Their true biological claim to fame, however, is that male seahorses and sea dragons can become pregnant and produce offspring, which is a unique adaptation in the animal kingdom.

Many, if not all, of the 47 known seahorse species, 14 of which were discovered recently in the 21st century, are in decline across the world. Wild seahorses were frequently collected for the aquarium trade until recently; they do poorly in aquariums. Captive-bred seas have shown promise as more resilient reservoir dwellers than their wild counterparts in recent years.

Also Read: Biologists Successfully Resurrected ‘Weird’ Yellow Cell In Marine Animals

How do male seahorses reproduce?

At first, the female seahorse places her mature eggs in the male’s brood pouch, where they are fertilized, after an elaborate court dance that can last for hours or days. The pregnant male’s abdominal region begins to undulate steadily towards the end of a gestation period that typically lasts two to four weeks, and powerful muscle contractions push out a few dozen to up to 1,000 fully grown baby seahorses into the body. surrounding water.

After that, the offspring are alone. Large litters are needed since only about 0.5 percent of babies survive to maturity.

After childbirth, the hippocampus father does nothing else for his offspring. They have to fend for themselves and hide from predators as they have no parents to protect them. The seahorse father does not eat for several hours after the birth of his daughter. If the infants are still around after that, they might have a good feast. That’s right, males will occasionally devour their own offspring.

Being a newborn seahorse is difficult.

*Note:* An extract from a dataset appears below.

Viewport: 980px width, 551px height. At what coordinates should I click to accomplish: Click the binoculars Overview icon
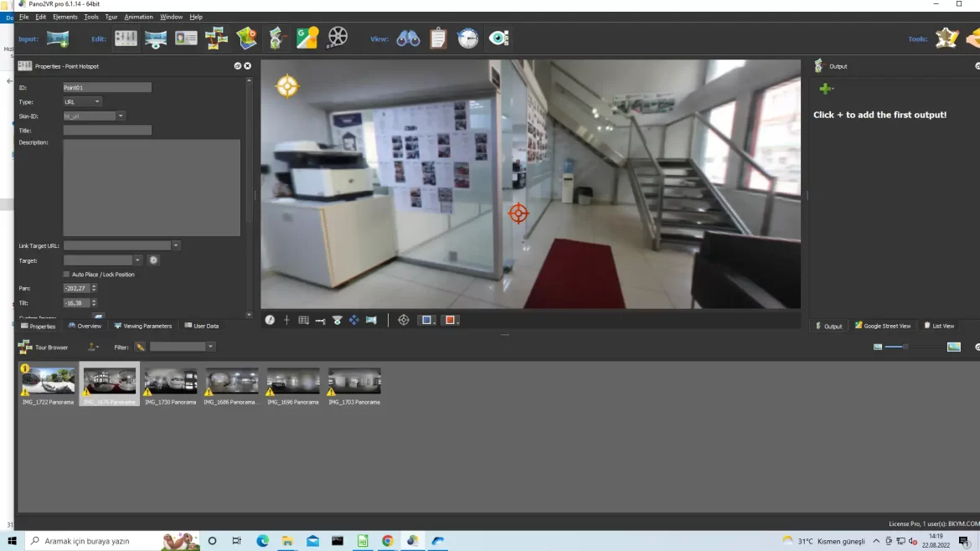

Only one or two of the hundreds of children born by the male will live to become adults and have children of their own.

Research published recently in PNAS was able to capitalize on this, and by observing different pregnancies in male seahorses and pipefish, they were able to identify the genes that allow them to carry to term without their immune system destroying the embryos.

The MHC II pathway was found to be altered in pregnant cynognathids; for pipefish this included deleting many genes, but for seahorses the route included a widely divergent invariant chain known as CD74. They believe this leads to an evolutionary compromise that sees a decrease in immune function in favor of the maintenance of non-auto-embryos, allowing, for the first time in the history of nature, to retain non-auto-embryos. .

This involved the loss of many genes in pipefish, but in hippocampi, the process involved a widely divergent invariant chain known as CD74. They believe this leads to an evolutionary compromise that sees a decrease in immune function in favor of maintaining non-autonomous embryos, allowing male pregnancy to occur for the first time in natural history (to our knowledge ).